Non qu’il soit le premier. Les amateurs se souviennent ainsi des des 101 limericks français de Jean-Claude Carrière, parus en 1988 aux éditions La Bougie du sapeur. Le limerick est donc un court poème en cinq vers inégaux, avec un schéma narratif comme suit : « Il était un xxx [le personnage principal] de xxx [ville ou pays d’origine], à qui il arriva [telle et telle chose,] ce qui entraîna [telle ou telle chose] pour ce xxx de xxx. » La présence de rimes et la répétition quasi-identique du premier vers dans le cinquième aident ces petits textes souvent absurdes à s’imprimer dans la mémoire.
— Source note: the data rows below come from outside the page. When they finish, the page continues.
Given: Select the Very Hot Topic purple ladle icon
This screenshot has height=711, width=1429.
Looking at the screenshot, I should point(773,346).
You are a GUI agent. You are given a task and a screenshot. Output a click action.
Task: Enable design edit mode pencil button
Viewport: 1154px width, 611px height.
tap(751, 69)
Mais il y a plus : comme le permet très naturellement l’anglais, ils sont rythmés ; si x représente une syllabe atone et v une syllabe accentuée, nous avons :
x v xx v xx v (x)
x v xx v xx v (x)
x v xx v
(x) xv xxv
x v xx v xx v (x).
On imagine déjà le défi pour un auteur français, dont la langue n’a pas d’accents, sinon des accents de groupes de mots (ainsi : « dont la langue » « n’a pas d’accents »), et qui doit trouver un équivalent fonctionnel. Il s’accrochera bien sûr à la rime et, dans le meilleur des cas, forgera des vers traditionnels français (alexandrin, décasyllabe, octosyllabe…) ; joindre les deux ensemble est un pari que même Jean-Claude Carrière, malgré des réussites appréciables, ne réussit pas à tenir.
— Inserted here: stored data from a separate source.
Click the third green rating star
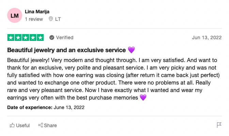The width and height of the screenshot is (229, 136). coord(26,37)
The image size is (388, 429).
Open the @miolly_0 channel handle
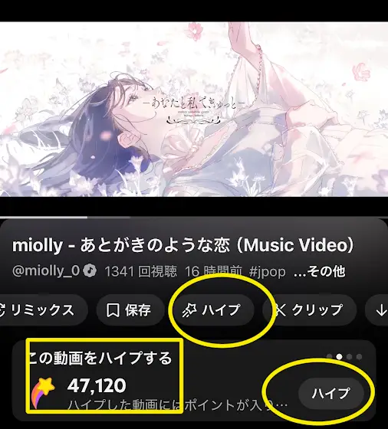click(x=46, y=271)
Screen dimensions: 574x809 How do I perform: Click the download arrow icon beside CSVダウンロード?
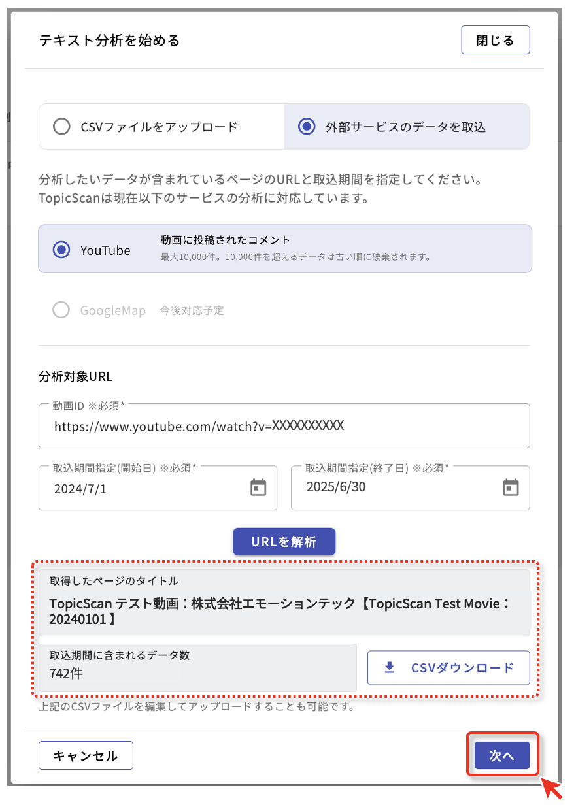390,668
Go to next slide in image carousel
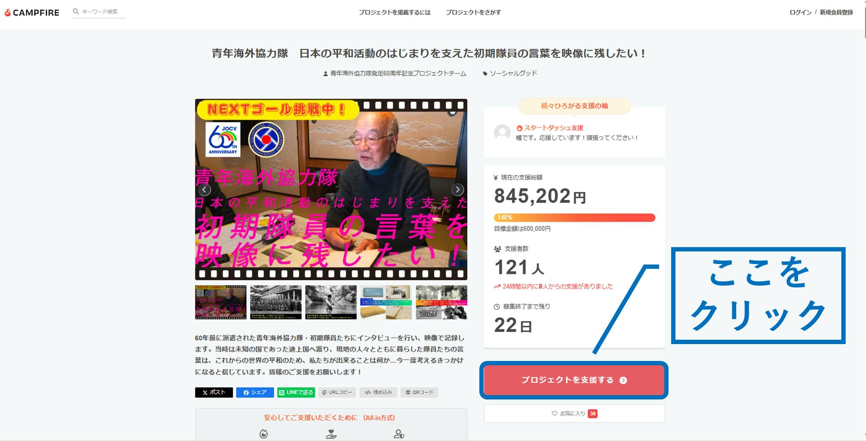866x441 pixels. 457,190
Gérald Auclin y arrive. Un exemple parmi les quatre-vingt-dix-neuf pièces parisiennes :
Jadis, un corbeau de Corbeil
sur un arbre perché eut sommeil.
Alors maître Renard,
par l’odeur des panards
alléché, lui becta les orteils.
Certes, la moitié emblématique du premier vers (« un corbeau de Corbeil ») n’est pas reprise à la fin ; mais dans d’autres morceaux, elle l’est ; sinon, une rime ingénieuse y supplée très heureusement. Citons quelques-unes de ces trouvailles, où s’égrènent des noms de quartiers parisiens ou de banlieues avoisinantes : Sarcelles / ensorcelle ; Cluny / alunit ; Pont-Neuf / son œuf, etc.
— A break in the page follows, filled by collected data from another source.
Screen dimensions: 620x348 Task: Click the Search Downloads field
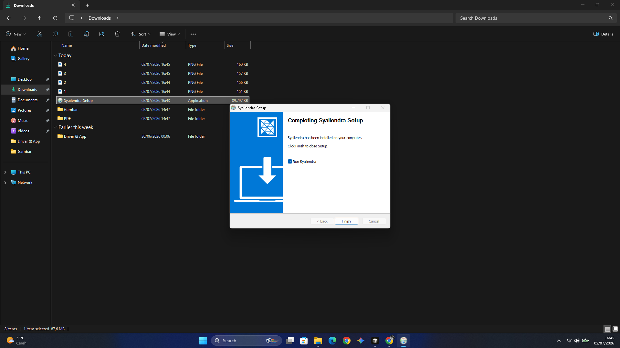pyautogui.click(x=535, y=18)
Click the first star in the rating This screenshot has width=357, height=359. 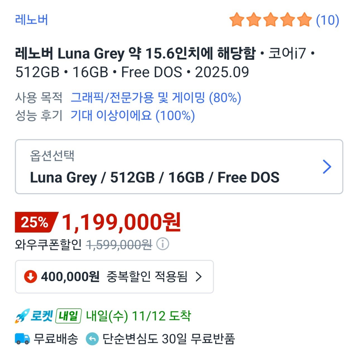tap(237, 20)
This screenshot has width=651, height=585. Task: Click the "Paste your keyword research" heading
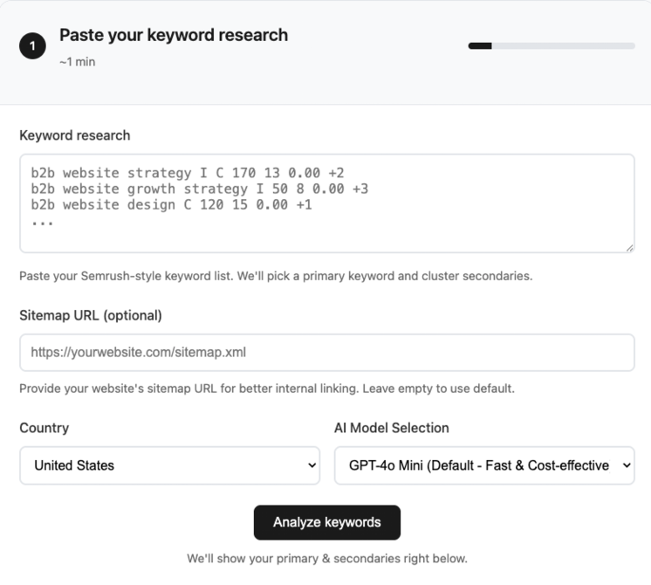[174, 36]
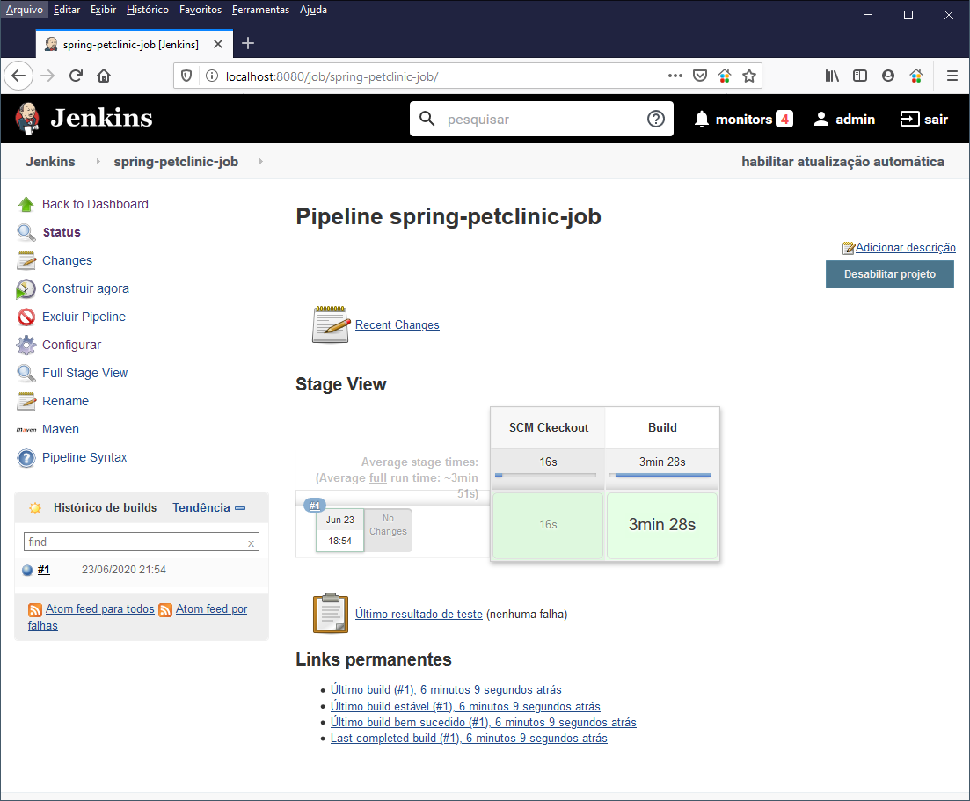Open the Último resultado de teste link

[x=419, y=615]
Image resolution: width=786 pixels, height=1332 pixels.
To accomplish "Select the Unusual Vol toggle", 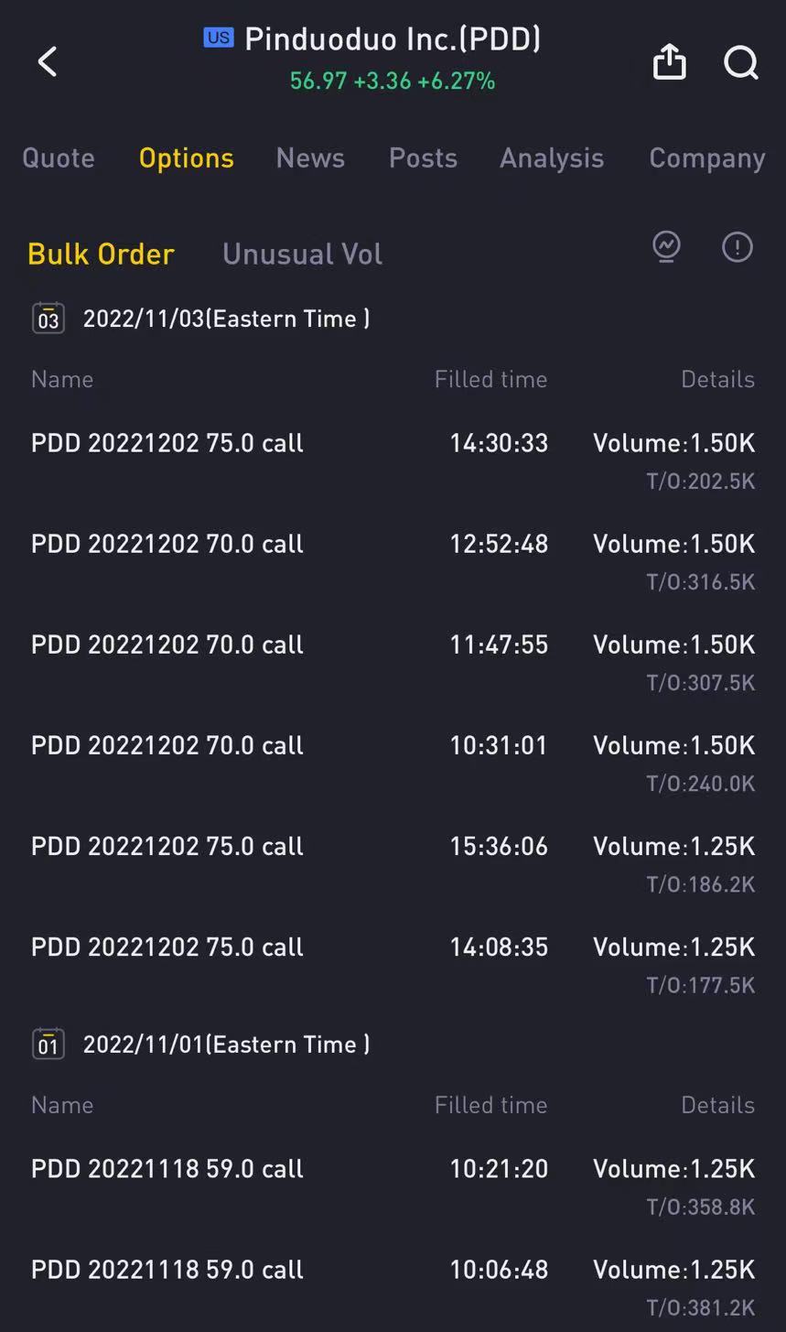I will [x=302, y=254].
Nous croisons ainsi, au fil de ces insolents quintils, marins, policiers, gardiennes de musée, nonnes, marquis… et même une morte. Leurs hauts faits sont souvent absurdes et volontiers salaces (loi du genre, facultative mais souvent reprise par les imitateurs : quand Jean-Claude Carrière parle de « littérature impure », c’est à cause du caractère mixte du genre, mais aussi de la composante érotique, qu’il se plaît à illustrer). L’oreille du lecteur, plus ou moins vite, s’habitue à cette cadence étrangère, si délicieusement mariée au vers français. Et les images ? Un magnifique noir et blanc qui évolue entre ligne claire et souvenirs de Vallotton, explicitant parfois ce que le poème laissait à l’état d’allusion. On comprend que le livre n’est pas, comme on dit, à mettre entre toutes les mains. Ceux qui l’ouvriront auront en tout cas eu la main heureuse. Un dernier poème pour prendre congé :
Jadis, un rimeur de Paris
fit un livre façon safari.
Il traqua, prit au piège,
épingla sur du liège
Ses victimes futiles et rit.
* Le nom viendrait d’une ville irlandaise ; pour d’autres, il faut en chercher l’origine dans le XVIIIe siècle français.